A barata!

A barata!

Há muito tempo resolvi a encrenca do meu medo existencial. Não precisei de Psicanálise. Não tenho medo de barata!

Sexta feira, primeiro dia de trabalho de peão fazendeiro fim de semana, é exaustante. Apartar gado, conferir contagem, olhar parição, curar umbigo, correr de vaca nerole, medicar abortagem, benzer porcos, contar carneiros, avaliar volumes de agua de bebedouros, repassar cochos de sal, orientar maternidade de pitinhos... é um deus nos acuda.

Não fica só nisso, depois disso tudo, retocar a cerca da grota, lá onde a onça frequenta e o peão precavido, talvez medroso, não vai sozinho... precisa da companhia do patrão final de semana, que não tem medo de onça, imagina de barata!

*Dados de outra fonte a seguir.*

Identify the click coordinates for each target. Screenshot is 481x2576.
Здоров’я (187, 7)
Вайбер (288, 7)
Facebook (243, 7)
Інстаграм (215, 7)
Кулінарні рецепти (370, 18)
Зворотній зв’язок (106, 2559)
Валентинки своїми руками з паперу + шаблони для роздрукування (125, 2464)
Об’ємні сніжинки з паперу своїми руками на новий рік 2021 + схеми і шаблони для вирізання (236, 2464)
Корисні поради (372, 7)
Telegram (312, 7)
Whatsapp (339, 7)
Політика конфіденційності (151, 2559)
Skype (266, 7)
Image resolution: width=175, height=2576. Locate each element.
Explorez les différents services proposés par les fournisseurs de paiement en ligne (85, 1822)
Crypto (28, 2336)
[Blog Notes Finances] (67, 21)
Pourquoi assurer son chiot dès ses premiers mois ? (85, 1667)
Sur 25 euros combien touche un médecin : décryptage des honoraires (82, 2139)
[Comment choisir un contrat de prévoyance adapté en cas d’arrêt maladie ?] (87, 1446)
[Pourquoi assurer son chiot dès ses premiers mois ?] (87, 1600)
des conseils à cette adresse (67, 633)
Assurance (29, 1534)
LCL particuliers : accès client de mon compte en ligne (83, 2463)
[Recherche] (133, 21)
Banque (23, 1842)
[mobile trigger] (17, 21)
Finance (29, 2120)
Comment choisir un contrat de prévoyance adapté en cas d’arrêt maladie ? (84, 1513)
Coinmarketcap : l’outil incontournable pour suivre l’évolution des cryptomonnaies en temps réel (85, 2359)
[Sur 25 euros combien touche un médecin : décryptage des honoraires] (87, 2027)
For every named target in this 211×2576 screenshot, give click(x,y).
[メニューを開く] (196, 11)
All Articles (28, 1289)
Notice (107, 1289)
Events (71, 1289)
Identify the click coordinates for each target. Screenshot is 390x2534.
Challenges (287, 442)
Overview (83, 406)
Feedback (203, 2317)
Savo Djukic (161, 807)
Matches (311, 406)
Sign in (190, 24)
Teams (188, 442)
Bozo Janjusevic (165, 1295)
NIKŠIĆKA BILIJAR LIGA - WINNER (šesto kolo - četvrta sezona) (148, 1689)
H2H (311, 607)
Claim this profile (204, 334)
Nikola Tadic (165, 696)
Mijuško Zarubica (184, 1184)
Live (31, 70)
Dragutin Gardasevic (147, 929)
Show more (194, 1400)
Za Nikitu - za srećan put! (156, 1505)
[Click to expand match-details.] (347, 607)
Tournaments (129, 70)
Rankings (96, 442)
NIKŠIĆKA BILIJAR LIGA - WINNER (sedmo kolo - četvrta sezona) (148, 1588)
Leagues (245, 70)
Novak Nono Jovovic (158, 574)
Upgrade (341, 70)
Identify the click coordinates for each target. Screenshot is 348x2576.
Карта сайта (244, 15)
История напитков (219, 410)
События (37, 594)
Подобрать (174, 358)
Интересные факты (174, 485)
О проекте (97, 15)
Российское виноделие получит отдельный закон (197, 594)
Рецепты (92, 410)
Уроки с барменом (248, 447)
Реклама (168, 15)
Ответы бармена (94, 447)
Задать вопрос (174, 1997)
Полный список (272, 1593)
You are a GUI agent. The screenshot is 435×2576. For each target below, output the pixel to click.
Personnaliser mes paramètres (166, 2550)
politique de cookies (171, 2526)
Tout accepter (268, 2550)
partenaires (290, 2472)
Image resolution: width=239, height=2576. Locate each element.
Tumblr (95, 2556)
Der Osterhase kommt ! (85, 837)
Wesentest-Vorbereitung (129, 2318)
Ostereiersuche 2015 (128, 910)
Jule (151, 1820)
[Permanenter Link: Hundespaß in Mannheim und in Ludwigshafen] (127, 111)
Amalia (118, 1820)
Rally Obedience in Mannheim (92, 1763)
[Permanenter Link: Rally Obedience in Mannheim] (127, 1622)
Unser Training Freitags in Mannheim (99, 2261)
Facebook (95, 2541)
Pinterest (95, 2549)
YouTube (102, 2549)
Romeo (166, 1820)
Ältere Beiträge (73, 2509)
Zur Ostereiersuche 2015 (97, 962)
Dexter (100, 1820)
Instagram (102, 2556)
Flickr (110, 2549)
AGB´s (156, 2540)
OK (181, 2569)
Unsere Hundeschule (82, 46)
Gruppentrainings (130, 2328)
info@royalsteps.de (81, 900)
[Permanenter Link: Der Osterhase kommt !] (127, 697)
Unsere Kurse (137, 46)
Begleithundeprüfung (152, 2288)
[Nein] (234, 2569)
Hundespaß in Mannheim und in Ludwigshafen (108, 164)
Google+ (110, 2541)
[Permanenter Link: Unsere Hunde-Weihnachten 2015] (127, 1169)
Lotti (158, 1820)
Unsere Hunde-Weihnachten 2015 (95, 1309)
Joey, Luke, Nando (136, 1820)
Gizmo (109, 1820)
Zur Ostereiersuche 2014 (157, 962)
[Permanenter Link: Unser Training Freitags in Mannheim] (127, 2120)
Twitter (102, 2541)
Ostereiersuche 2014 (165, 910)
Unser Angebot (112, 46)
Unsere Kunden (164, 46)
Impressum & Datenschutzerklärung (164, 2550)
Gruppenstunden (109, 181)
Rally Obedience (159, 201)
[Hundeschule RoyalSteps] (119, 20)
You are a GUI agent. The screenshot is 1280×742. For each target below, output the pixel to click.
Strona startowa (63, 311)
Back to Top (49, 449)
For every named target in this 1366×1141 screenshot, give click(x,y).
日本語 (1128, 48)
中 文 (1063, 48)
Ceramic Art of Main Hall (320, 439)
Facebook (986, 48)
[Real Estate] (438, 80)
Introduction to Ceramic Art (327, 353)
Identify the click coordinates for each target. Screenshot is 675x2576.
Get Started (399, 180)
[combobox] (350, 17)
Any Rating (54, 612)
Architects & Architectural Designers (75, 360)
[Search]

Patrão, peão final de semana, chega o fim de tarde exausto, quer só jantar, deitar e dormir.

É o que faço.

Deito.

Ai permito meus pensamentos perambularem, por onde quiserem, pois pensamentos não tem cerca, censura, vagueiam como animais indomados

Vão e vem...

E no embalo dos pensamentos vagabundos cochilo, quase durmo, mas como não confio absolutamente nos pensamentos vagabundos, ainda que adormecido, continuo vigilante, o suficiente para sentir um ligeiro formigar no pé esquerdo, subindo a canela, um arranhar no joelho e ao chegar à coxa dispara o gatilho existencial, um tapa, um pulo, estou de pé, acendendo a luz a tempo de ver ela, a barata, tentando escapulir por entre o meu lençol, dou-lhe um, dois tapãos, ela cai no chão, trôpega, evadindo, fugindo, mas eu, impiedoso, esmago no chão, mais uma vez, sem precisar de Psicanálise, mas só de uma chinela Havaianas, a representante do meu medo existencial... a barata!